Page extract
** Begin **
Recognition that the government is liable for interim awards "the same as a private person" accords with all reported decisions in point. See Rosenfeld v. United States, 859 F.2d 717, 723-25 (9th Cir.1988) (upholding interim award under the Freedom of Information Act); Brown v. Marsh, 707 F.Supp. 21, 23 & n. 3 (D.D.C.1989) (interim award under Title VII); McKenzie v. Kennickell, 669 F.Supp. 529, 535 (D.D.C.1987) (same); Jurgens v. EEOC, 660 F.Supp. 1097, 1100-01 (N.D.Tex.1987) (same). We need not further elaborate a proposition thus well-accepted: sovereign immunity does not bar a claim by a Title VII plaintiff for interim fees against the government.
The government continues nonetheless to urge that the "judgment fund" statute, 31 U.S.C. § 1304, which creates a permanent appropriation of funds to pay judgments against the United States, also erects an immunity barrier. Because this statute provides for payment only when a judgment is "final" under 28 U.S.C. § 2414,3 the government insists that the district court lacked the authority to order the government to pay the interim award immediately. We agree with our sister circuit that to acknowledge an interim fee as awardable against the government but not payable prior to a judgment the government accepts as final "mak[es] nonsense of the concept of an interim award." Rosenfeld, 859 F.2d at 727 (emphasis in original).
Sovereign immunity is waived by statutes, for example, Title VII, that permit claims for money or other relief against the United States. The judgment fund legislation, in contrast, authorizes no claims for relief. It is auxiliary legislation; its sole office is to furnish "a mechanism for facilitating payment of judgments" rendered on claims authorized by another statute. See Rosenfeld, 859 F.2d at 727; S.REP. NO. 733, 87th Cong., 1st Sess., reprinted in 1961 U.S.CODE CONG. & ADMIN.NEWS 2439. We find no tenable support for the notion that Congress designed the judgment fund measure to retract or limit duly enacted waivers of sovereign immunity, and we do not doubt the government's ability to arrange for payment of its lawfully-declared debts. See Jurgens, 660 F.Supp. at 1102; cf. Califano v. Westcott, 443 U.S. 76, 99 S.Ct. 2655, 61 L.Ed.2d 382 (1979) (to cure unconstitutional gender-based differentiation, Court's judgment extended federal public assistance benefits to class--families with unemployed mothers--not covered by statute's terms).
It is necessary and proper, as we have just explained, to distinguish legislation waiving sovereign immunity, for example, 42 U.S.C. § 2000e-5(k), from prescriptions to facilitate payment of valid claims against the sovereign, notably, 31 U.S.C. § 1304 and 28 U.S.C. § 2414. Once it is understood that sovereign immunity does not shield the United States from interim fee awards in Title VII cases, it becomes evident that the district court's order is not immediately reviewable.
** End **
Element and text location data
** Begin **
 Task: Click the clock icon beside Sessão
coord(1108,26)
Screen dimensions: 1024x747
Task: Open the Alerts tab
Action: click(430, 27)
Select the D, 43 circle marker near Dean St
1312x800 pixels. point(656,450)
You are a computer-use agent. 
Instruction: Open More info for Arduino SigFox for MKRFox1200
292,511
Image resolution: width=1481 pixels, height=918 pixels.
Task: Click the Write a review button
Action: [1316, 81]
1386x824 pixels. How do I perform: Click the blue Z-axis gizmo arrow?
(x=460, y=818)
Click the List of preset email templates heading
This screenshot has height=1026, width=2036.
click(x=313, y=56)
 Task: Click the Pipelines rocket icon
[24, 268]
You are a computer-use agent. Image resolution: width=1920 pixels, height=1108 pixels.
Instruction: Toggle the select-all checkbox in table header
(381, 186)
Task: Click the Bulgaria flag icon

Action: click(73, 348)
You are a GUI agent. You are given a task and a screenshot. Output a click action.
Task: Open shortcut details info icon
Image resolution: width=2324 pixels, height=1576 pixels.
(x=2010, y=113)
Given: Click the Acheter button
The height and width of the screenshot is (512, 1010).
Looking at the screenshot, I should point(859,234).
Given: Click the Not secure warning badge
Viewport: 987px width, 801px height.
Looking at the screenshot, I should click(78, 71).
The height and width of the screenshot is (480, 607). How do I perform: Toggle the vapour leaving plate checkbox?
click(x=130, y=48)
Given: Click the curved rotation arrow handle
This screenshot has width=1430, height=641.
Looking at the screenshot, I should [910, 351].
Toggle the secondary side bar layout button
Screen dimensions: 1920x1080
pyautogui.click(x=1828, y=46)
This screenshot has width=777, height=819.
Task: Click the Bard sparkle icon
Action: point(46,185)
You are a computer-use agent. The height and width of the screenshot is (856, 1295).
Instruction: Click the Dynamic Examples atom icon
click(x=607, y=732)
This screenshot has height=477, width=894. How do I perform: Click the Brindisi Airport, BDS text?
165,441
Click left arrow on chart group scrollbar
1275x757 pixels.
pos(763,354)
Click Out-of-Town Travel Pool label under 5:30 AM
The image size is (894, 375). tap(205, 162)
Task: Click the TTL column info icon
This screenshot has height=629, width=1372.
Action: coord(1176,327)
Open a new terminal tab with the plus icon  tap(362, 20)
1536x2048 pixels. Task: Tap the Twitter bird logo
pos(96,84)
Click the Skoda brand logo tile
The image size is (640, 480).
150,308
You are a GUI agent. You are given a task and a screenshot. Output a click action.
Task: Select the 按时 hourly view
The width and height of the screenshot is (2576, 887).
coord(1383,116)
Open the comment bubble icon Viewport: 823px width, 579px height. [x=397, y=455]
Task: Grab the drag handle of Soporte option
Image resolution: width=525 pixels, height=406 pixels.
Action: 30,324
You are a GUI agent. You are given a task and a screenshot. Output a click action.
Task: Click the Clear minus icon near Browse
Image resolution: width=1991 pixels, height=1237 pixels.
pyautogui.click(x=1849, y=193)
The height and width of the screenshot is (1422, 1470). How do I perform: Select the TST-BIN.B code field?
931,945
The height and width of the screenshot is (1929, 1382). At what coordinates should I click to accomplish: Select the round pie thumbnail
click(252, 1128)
** End **
Set of tasks
[1] From the court opinion, copy everything from "It is necessary" down to "not immediately reviewable.".
[2] According to the court opinion, which statute creates a permanent appropriation of funds to pay judgments against the United States?
None of these rows matter here.

Exercise responses
[1]
It is necessary and proper, as we have just explained, to distinguish legislation waiving sovereign immunity, for example, 42 U.S.C. § 2000e-5(k), from prescriptions to facilitate payment of valid claims against the sovereign, notably, 31 U.S.C. § 1304 and 28 U.S.C. § 2414. Once it is understood that sovereign immunity does not shield the United States from interim fee awards in Title VII cases, it becomes evident that the district court's order is not immediately reviewable.

[2] The "judgment fund" statute, 31 U.S.C. § 1304.